11. A process as claimed in claim 1, wherein component (b) of said powder mixture comprises nickel sulfide, molybdenum sulfide, cobalt oxide or an alloy of molybdenum or nickel with aluminum, zinc or tin.

12. A process as claimed in claim 1, wherein component (b) of said powder mixture has a particle size of about 10 to 100 μm.

13. A process as claimed in claim 1, wherein the powder layer applied by dry rolling has a thickness of about 50 to 400 μm.

14. A process as claimed in claim 1, wherein said consolidation is effected using a current density of about 0.1 to 10 A/dm².

15. A process as claimed in claim 14, wherein said consolidation is effected by deposition of nickel.

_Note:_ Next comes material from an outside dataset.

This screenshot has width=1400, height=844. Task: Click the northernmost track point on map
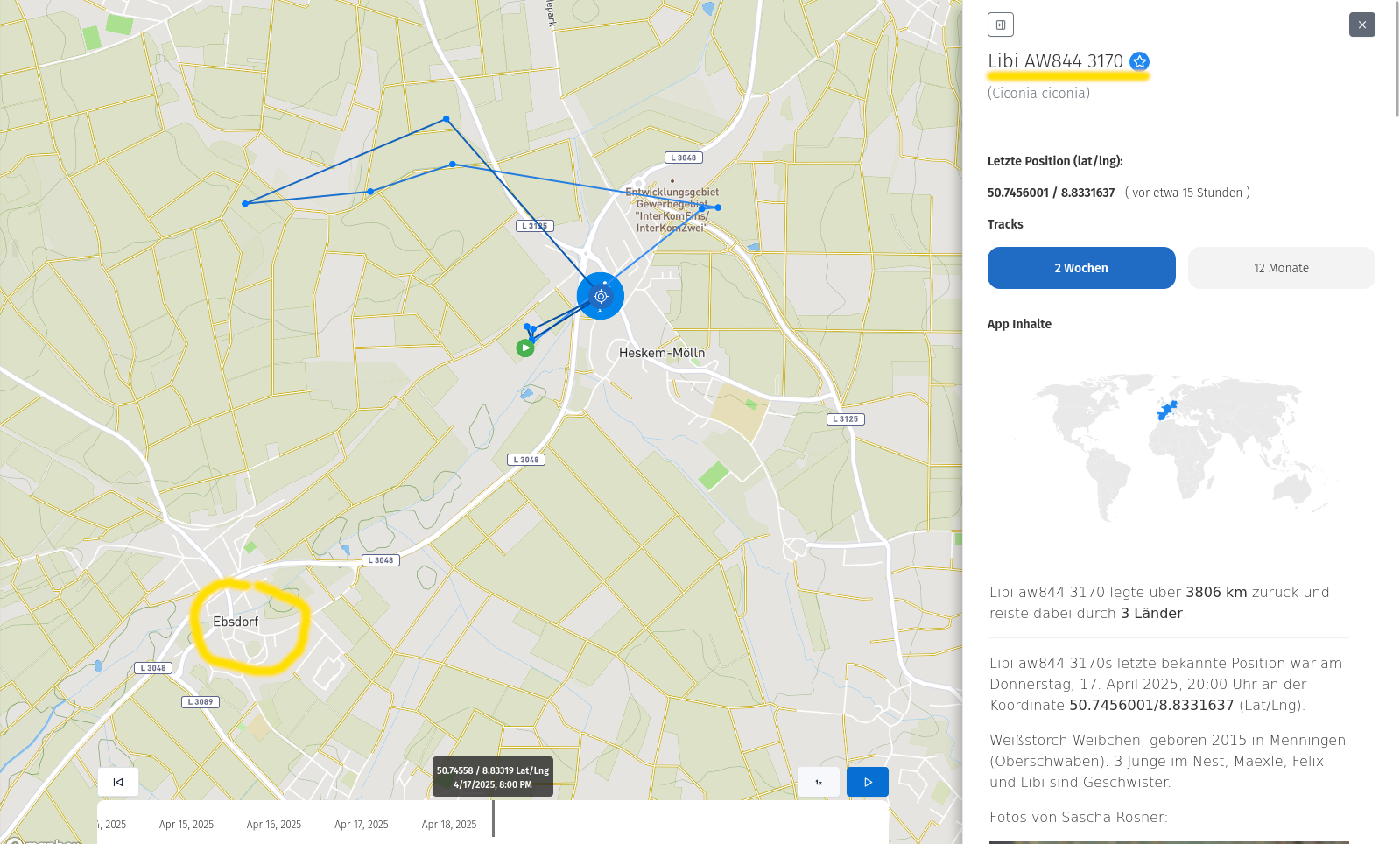coord(447,119)
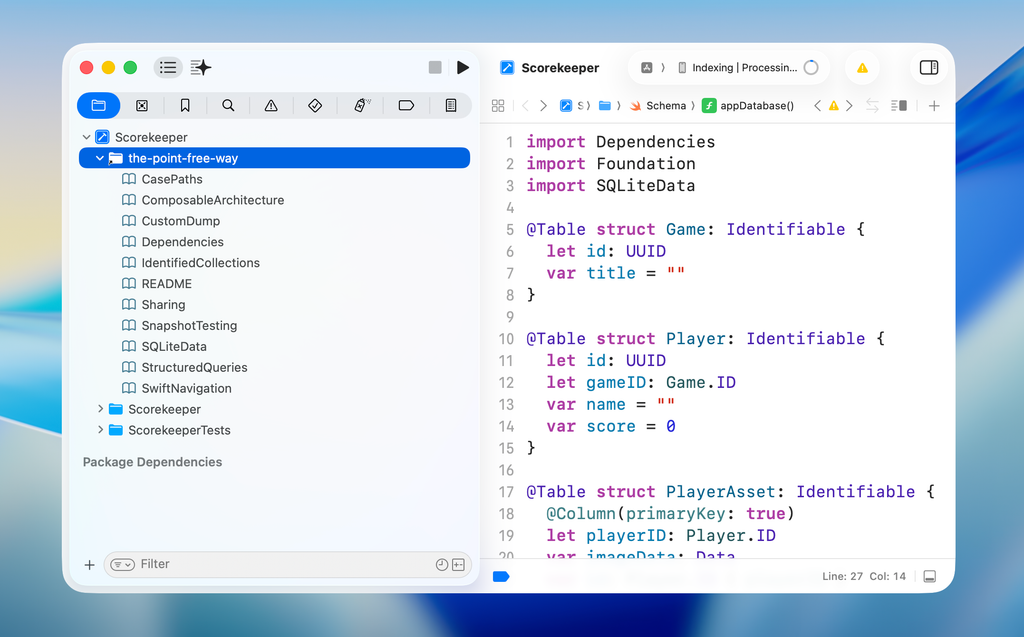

16. A process as claimed in claim 14, wherein said consolidation is effected by deposition of a nickel alloy having a soluble component.

17. A process as claimed in claim 16, wherein said nickel alloy is nickel-zinc or nickel-tin.

18. A process as claimed in claim 1, wherein said application of the powder layer or layers to the support by dry rolling is effected under a pressure of about 0.5 to 10 bar.

19. A process as claimed in claim 1, wherein said powder mixture further comprises about about 5 to 20% by weight, based on the total weight of said components (a) and (b) of a removable filler.

20. A process as claimed in claim 19, wherein said filler comprises KCl, NaCl, ammonium carbamate, ammonium carbonate or naphthalene.

21. A porous electrode produced by the process of claim 1.

22. A process as claimed in claim 1, wherein said layer comprises a plurality powder layers of decreasing superficial oxidation from the outer layer surface inward toward the support.

23. A porous electrode produced by the process of claim 22.

24. A process for the production of porous electrodes which comprises the steps of:

preparing a powder mixture comprising:

(a) finely divided carbonyl metal having a low bulk density and high frictional resistance; and

(b) a pulverulent component comprising a compound which is catalytically active or a compound which can be activated by alkali treatment, wherein the ratio of component (a) to component (b) is between about 3:1 and 1:3;

dividing said powder mixture into a plurality of portions;

superficially oxidizing at least one portion of said powder mixture;

applying to at least one side of a framework-forming metallic support having adhesion-promoting roughness a layer formed by a process comprising the steps of:

(i) superimposing on a flat substrate said plurality of powder mixture portions in order of decreasing superficial oxidation;

(ii) superimposing said metallic support on said powder layers;

(iii) uniting said powder layers and said metallic support by dry rolling; and

(iv) removing said flat substrate; and

consolidating the combined powder layer by electrochemical coating with metal.

25. A process as claimed in claim 4, wherein said pulverulent component is a compound which can be activated by alkali treatment, and which further comprises the step of activating said layer.

26. A process as claimed in claim 24, wherein said superficial oxidation is achieved by pretreatment of said powder mixture in air at about 200° C.

27. A process as claimed in claim 24, wherein about 50% of the powder mixture is superficially oxidized.

28. A porous electrode produced by the process of claim 24.